## About this exercise:
Look through the lines below and extract each one that contains "Viewport".

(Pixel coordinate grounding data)
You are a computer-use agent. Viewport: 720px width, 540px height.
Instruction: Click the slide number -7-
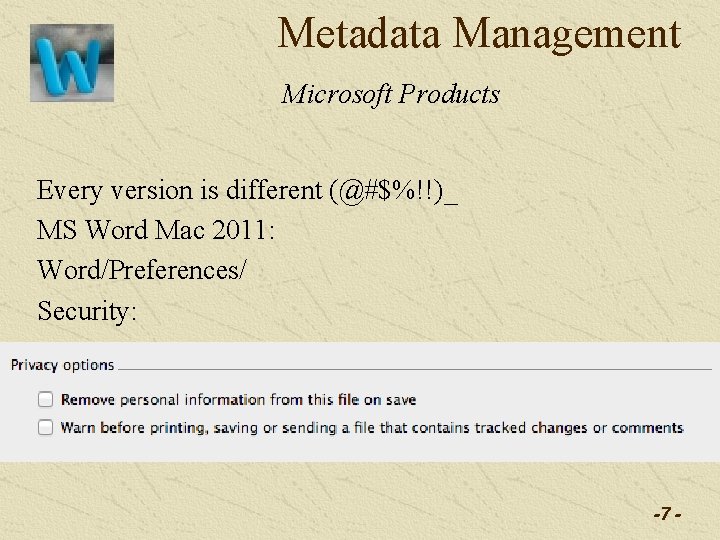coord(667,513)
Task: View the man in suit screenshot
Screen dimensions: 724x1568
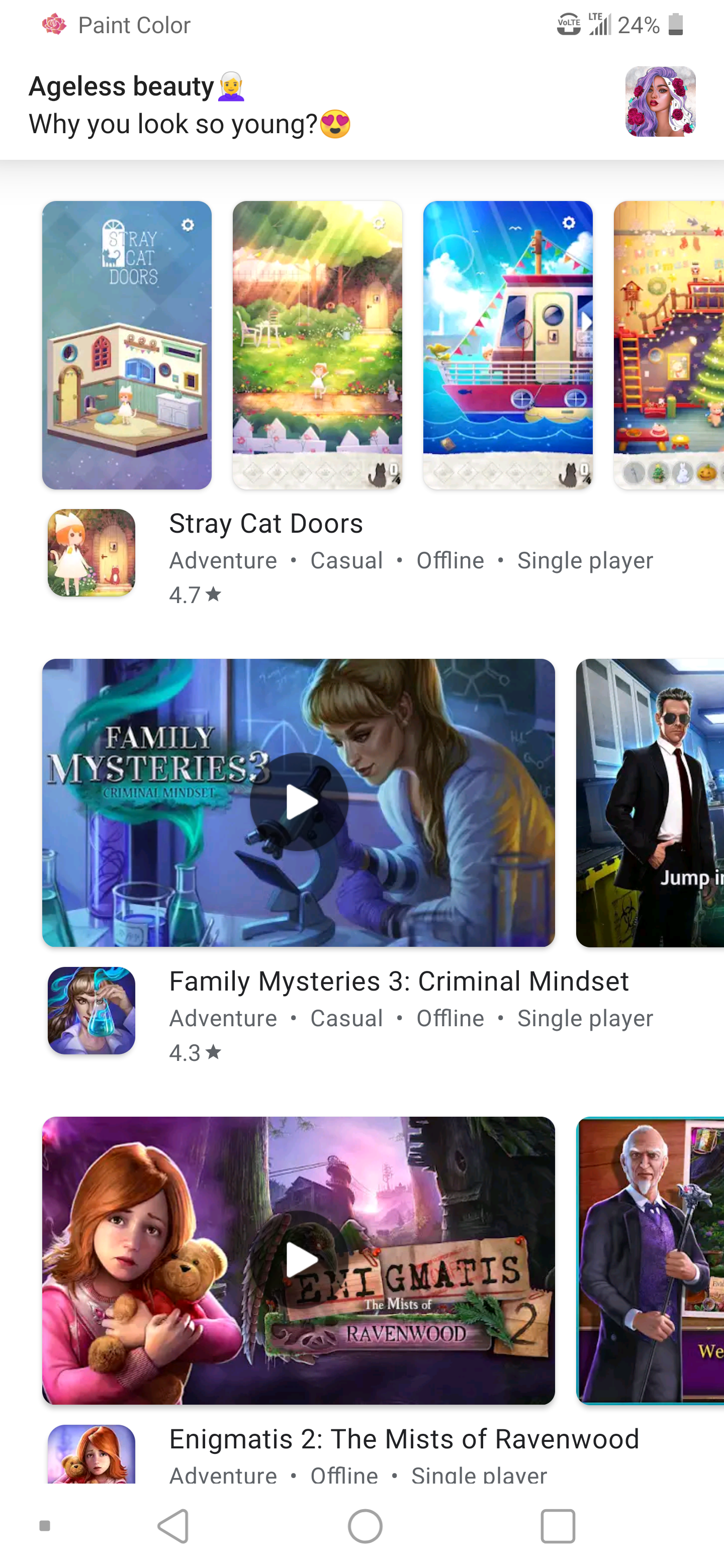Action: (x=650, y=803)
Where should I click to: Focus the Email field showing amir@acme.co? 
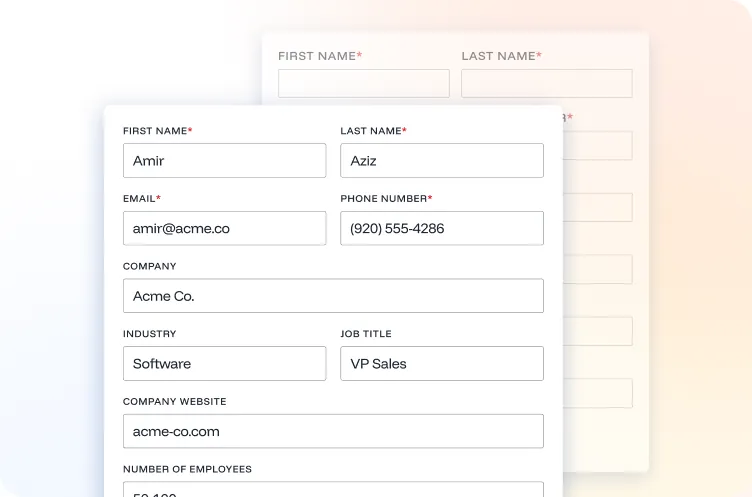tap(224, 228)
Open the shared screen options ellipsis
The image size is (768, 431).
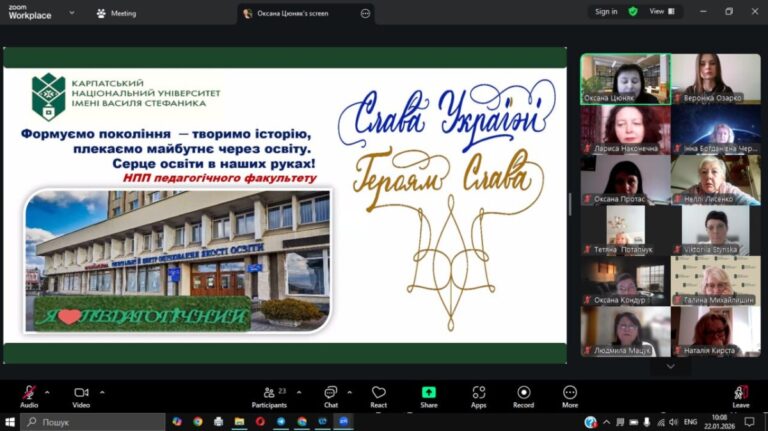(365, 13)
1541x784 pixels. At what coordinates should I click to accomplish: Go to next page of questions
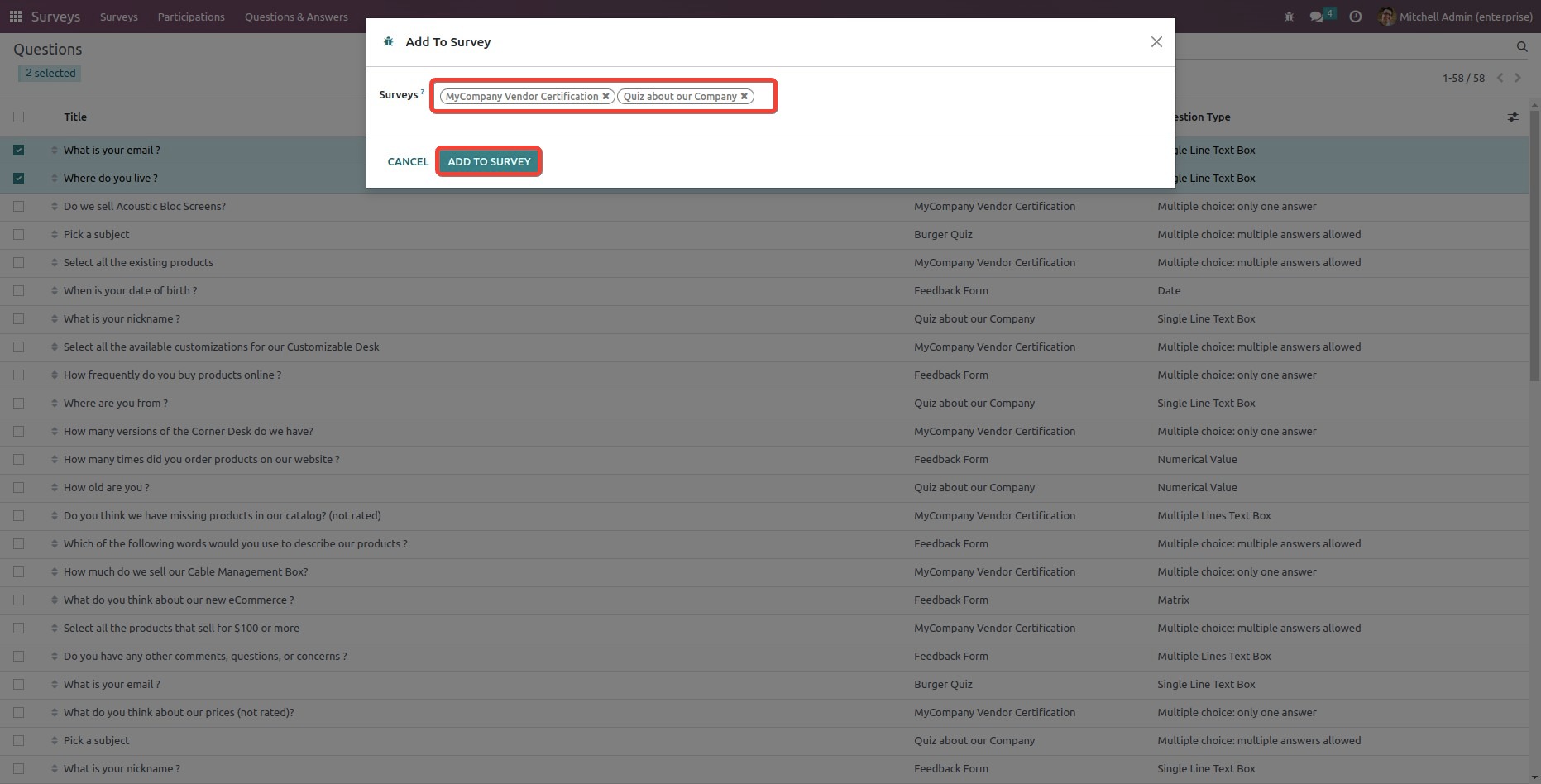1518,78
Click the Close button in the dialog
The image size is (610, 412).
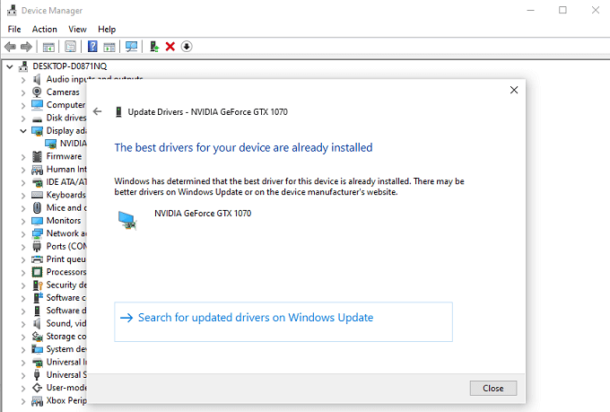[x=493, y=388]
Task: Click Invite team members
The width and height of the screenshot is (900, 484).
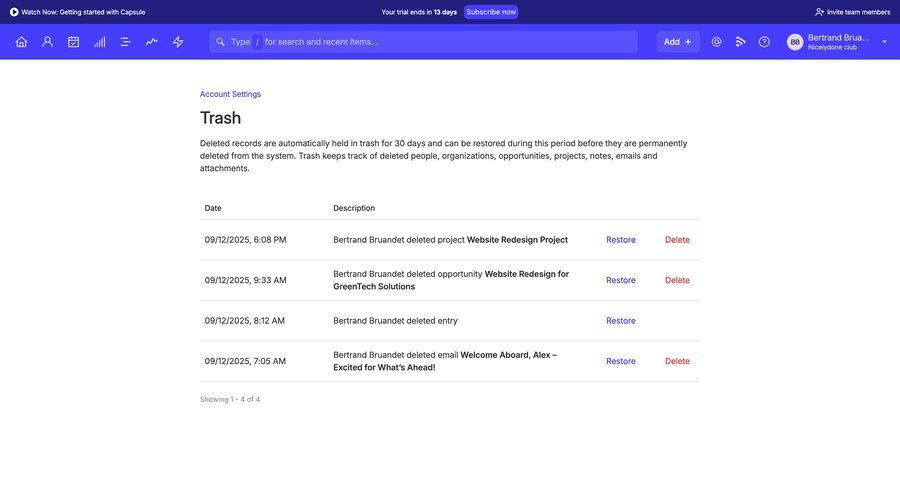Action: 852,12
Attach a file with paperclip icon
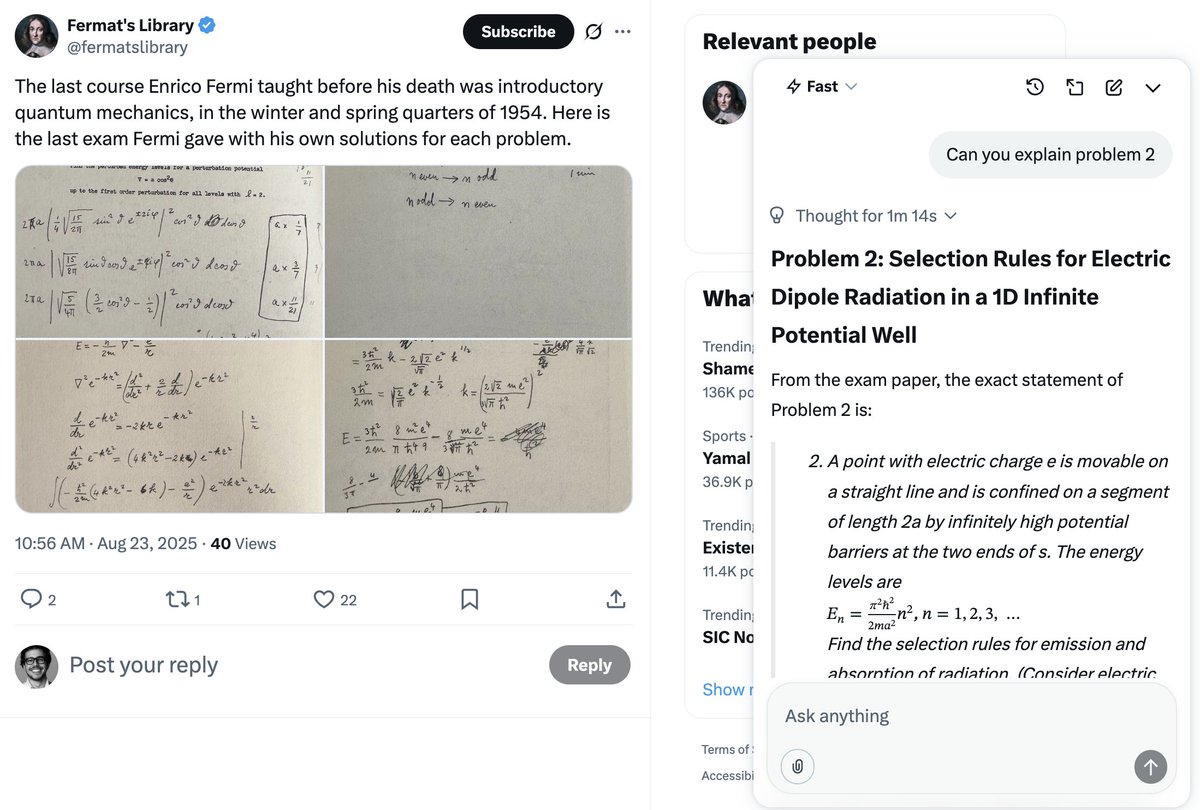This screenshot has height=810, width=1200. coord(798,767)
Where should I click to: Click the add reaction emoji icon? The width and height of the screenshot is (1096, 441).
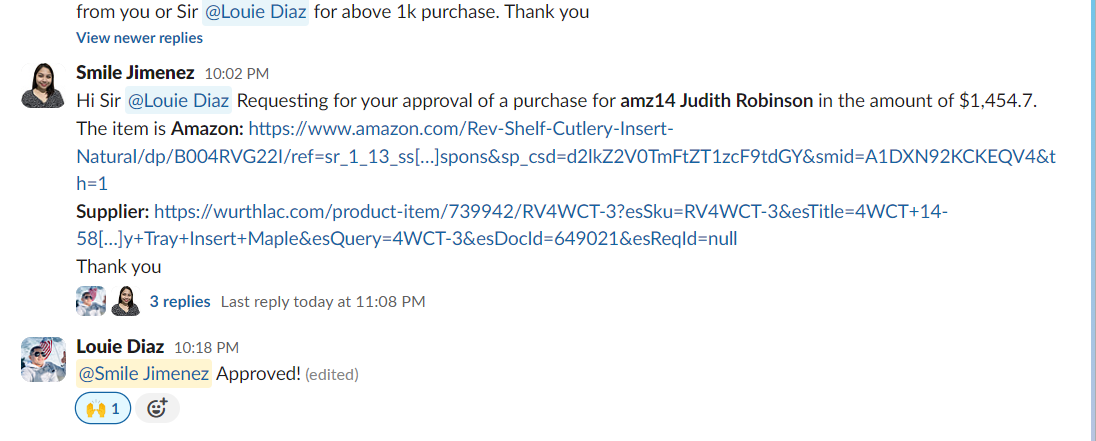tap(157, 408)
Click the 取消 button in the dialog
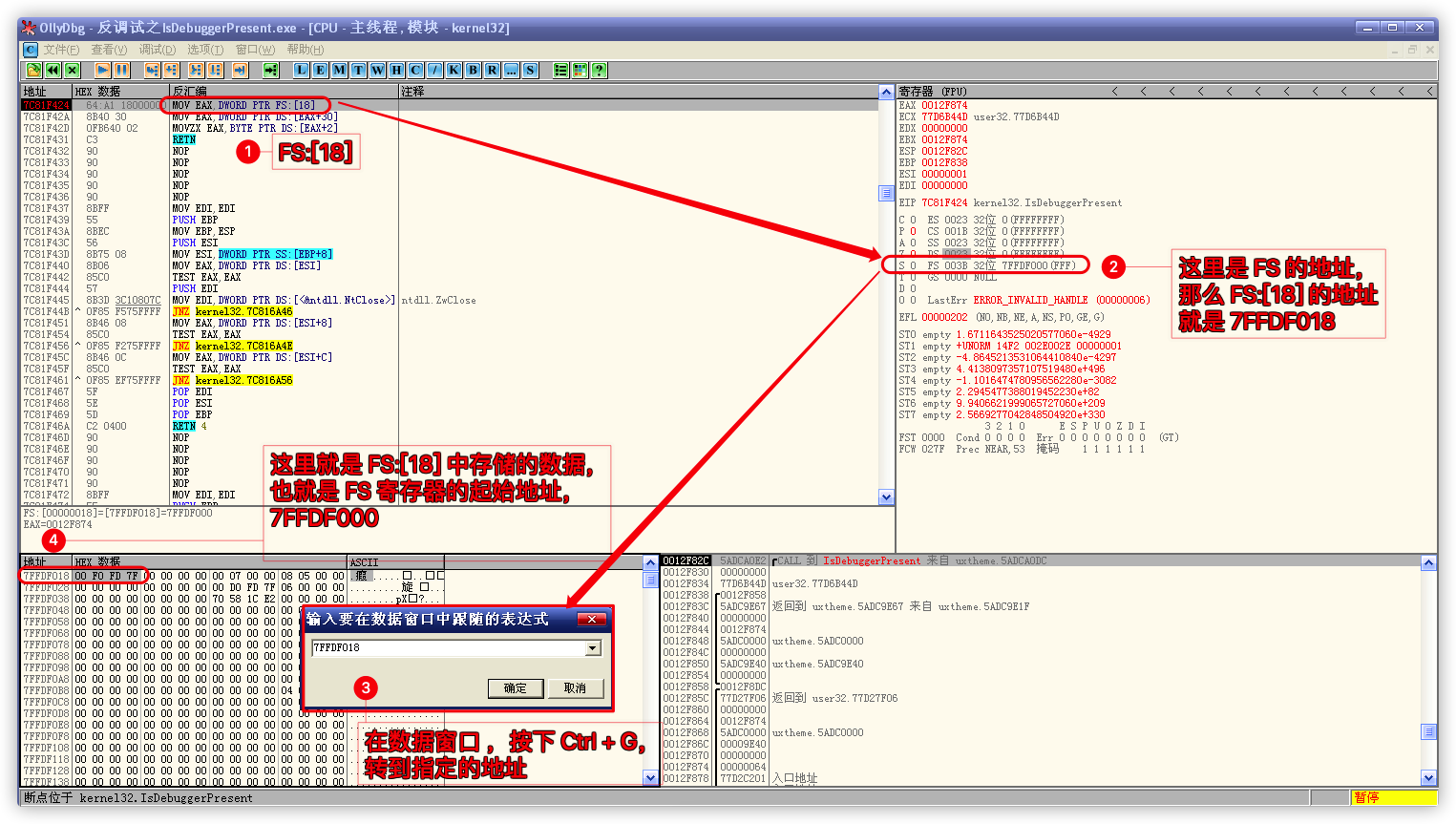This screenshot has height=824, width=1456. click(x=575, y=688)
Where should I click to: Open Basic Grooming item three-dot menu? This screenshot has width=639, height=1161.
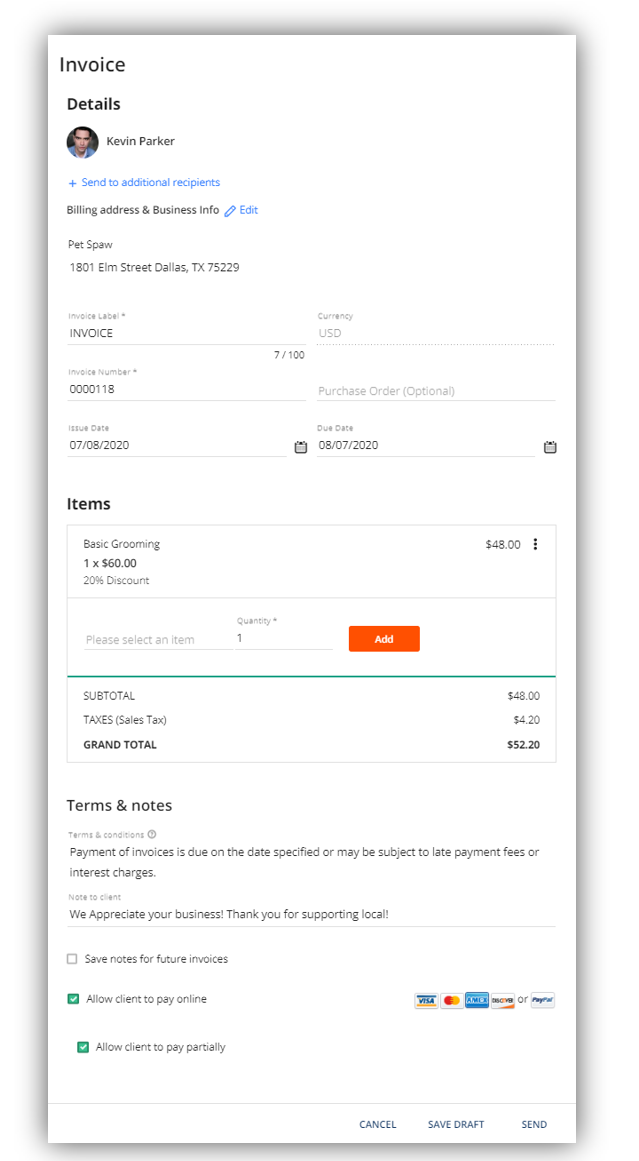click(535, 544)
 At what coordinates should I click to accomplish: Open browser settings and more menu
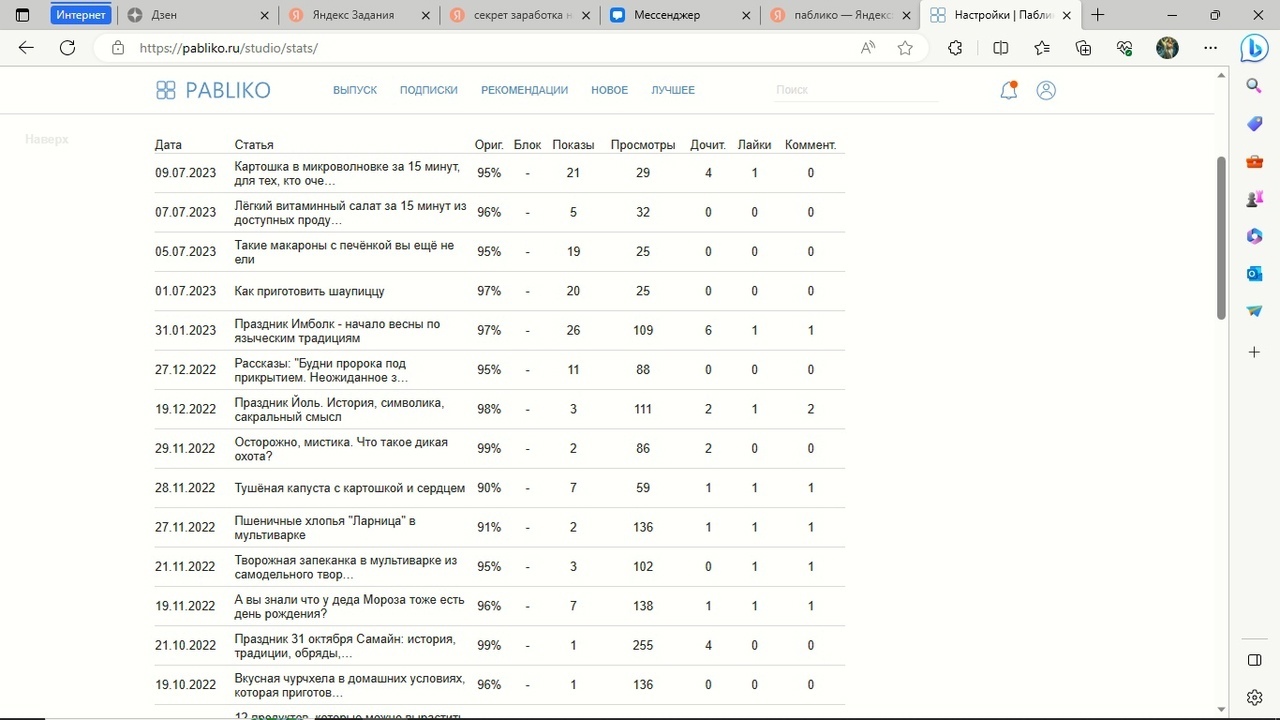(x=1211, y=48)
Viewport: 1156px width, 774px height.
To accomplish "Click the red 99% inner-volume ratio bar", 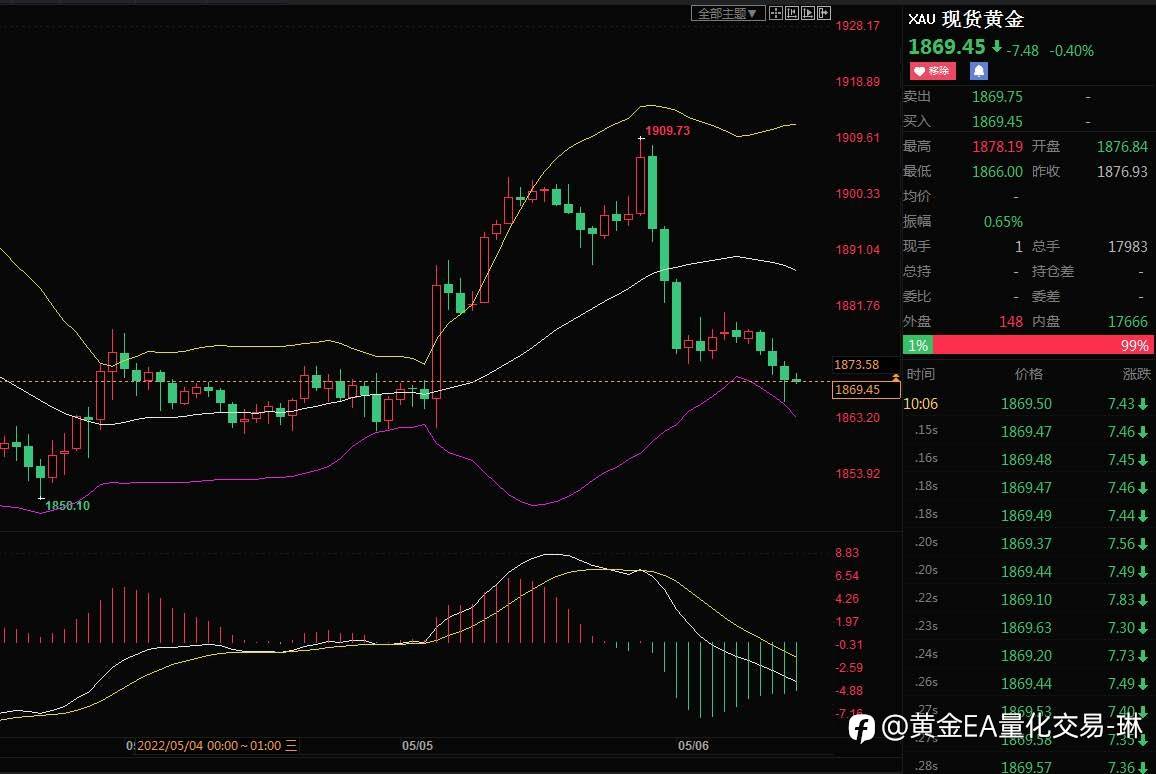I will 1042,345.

## Reply to the task:
You are a computer-use agent. Viewport: 720px width, 540px height.
Viewport: 1156px width, 774px height.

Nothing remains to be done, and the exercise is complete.